In recent weeks, we have seen a spate of comments and editorials in some English dailies on the issue of public displays of affection at the Lahore University of Management Sciences (LUMS), where I have been working for the past seven years. Having lived on campus and been part of the LUMS community, which includes students, faculty and staff, I have some claim to knowing the place inside out, and feel obliged to comment on campus life at LUMS.

We can describe academic life at LUMS with two simple but very meaningful words — diversity and pluralism. LUMS is reflective of the diverse character of Pakistani society at large. There is hardly any region, ethnic and linguistic group, or religious stream that is not represented at the university. Also, LUMS, with its national and international reputation, has grown very rapidly over the last two decades in the number of academic programmes, students and faculty, including foreign faculty. This further places these values higher on the list of institutional priorities.

Naturally LUMS, and for that matter all academic institutions, have a particular academic culture and a campus life of their own. Patterns of academic life and culture become rooted in traditions that evolve over time and depend on the vision, values and internal processes of universities.

While diversity may be a universal characteristic of all universities of Pakistan, pluralism may not. We shouldn’t confuse diversity with pluralism, which is often done without understanding the latter in intellectual and sociological terms. Diversity essentially means people with different religious and ideological orientations living and working together.

What is important is that difference is something natural and is a universal characteristic of human societies. But that cannot be turned into ‘Us and Them’ or the basis for determining superiority or inferiority, as is the case in normal social situations. Every individual has a right to experience life the way he or she wants to, and each of us has a natural right to be what we want to be. This also extends to the realm of values, beliefs and the social choices we make as responsible and rational individuals.

This is the attitude that separates the modern world from the old one built on conformity, loyalty and deference to peers. Pakistan is a transitional society. As such, we are caught between the old world that pulls us towards conformity and the modern world that allows us freedom to think for ourselves and make independent choices.

The real difficulty however is how to cultivate pluralism in transitional society where the forces of the old order, with their social hierarchies and rigid beliefs and social attitudes, are strong.
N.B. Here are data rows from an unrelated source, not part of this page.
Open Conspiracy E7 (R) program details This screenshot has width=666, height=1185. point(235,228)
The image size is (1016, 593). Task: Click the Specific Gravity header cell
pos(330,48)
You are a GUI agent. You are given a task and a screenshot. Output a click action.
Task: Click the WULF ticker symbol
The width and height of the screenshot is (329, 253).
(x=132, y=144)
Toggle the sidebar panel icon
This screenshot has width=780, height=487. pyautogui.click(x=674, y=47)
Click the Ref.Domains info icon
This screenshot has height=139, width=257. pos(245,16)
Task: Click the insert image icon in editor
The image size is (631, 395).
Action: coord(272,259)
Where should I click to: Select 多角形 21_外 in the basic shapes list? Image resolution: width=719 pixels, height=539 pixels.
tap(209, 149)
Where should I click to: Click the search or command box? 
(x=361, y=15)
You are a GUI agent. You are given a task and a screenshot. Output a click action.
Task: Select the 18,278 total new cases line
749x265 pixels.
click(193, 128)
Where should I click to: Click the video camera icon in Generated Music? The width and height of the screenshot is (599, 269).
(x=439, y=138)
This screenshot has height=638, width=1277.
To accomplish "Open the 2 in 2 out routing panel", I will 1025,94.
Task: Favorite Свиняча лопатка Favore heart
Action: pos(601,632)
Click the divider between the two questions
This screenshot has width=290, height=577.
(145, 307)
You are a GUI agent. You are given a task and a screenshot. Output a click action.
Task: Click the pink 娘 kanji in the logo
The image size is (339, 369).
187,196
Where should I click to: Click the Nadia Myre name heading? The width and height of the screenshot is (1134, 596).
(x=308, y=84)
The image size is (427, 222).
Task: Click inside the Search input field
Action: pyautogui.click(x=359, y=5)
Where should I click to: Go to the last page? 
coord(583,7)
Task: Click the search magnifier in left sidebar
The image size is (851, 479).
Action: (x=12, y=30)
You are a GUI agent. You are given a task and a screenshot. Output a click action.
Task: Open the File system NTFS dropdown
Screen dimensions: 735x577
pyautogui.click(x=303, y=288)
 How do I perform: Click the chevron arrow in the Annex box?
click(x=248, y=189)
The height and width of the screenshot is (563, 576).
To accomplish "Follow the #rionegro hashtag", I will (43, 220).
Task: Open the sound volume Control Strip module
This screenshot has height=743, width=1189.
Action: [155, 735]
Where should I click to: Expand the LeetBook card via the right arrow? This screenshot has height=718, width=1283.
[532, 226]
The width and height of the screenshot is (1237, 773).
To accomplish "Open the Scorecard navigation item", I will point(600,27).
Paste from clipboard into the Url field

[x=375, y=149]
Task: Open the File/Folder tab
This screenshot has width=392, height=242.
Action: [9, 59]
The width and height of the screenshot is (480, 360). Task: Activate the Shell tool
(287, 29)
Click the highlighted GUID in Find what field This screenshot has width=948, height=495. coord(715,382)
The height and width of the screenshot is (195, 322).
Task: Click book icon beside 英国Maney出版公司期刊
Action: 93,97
Tolerance of diversity and respect for an individual’s choice of values, though conditioned by the general norms of society, still leaves a big space for the individual to pursue an ideological line or make social choices away from the normal spectrum.

At a time when religious militancy surrounds us and identity issues dominate in a complex world contextualised by globalisation, individualism and liberty to pursue social goods or different ideological lines are obviously under threat in Pakistan. But one place where we can preserve a culture of pluralism and celebrate diversity is the university. We have lost a lot of social ground to extremist religious and ethnic groups in all public universities, where student bodies are controlled through sheer terror and fascist tactics.

I am glad to say that LUMS has escaped that fate. No student or faculty group has ever tried to capture LUMS and turn it to its little fiefdom, the fate unfortunately many public universities have met. The reason it continues to be a genuinely pluralistic place where all religious beliefs and social outlooks exist in mutual tolerance is strong roots in liberal values.

These values must not be taken to mean an absence of social norms, but more in the philosophical sense: the freedom of an individual student or a faculty member to pursue his or her own truth; and all truths and pursuit of religious beliefs and ideologies deserve equal respect.

The idea of a university is about being universal and holistic in exploring different ideas and judging them critically. Neither meaningful higher learning nor production of knowledge is possible without liberal values that place intellectual curiosity and cultivation of free, thinking individual quite high in the hierarchy.

Recent media comments have not captured the essence of diversity and pluralism in the debate among LUMS students on public displays of affection; rather, they have focused on ‘tension’ and ‘conflict’, which may imply an uneasy relationship among students with different cultural and religious orientations on campus. Debate and discussion, tolerance of opposite views and giving equal respect and social space to the self and the other are hallmarks of progressive thinking and forward looking societies.

LUMS, in this respect, is comparable with some of the best institutions in the world.

Academic life at LUMS is very different from popular misperceptions of it as a social island and a walled-in-life, standing in contrast to the more conservative society outside. Going by the optics of things may be deceptive and may take one’s attention away from the actual strengths of an academic institution like LUMS toward trivial or non-issues.

LUMS is truly a great institution of learning and a path-breaking experience in institution building not just for the reason that its graduates are accepted in some of the best universities around the world or they have better marketability, but also for its vision, values and pursuit of excellence.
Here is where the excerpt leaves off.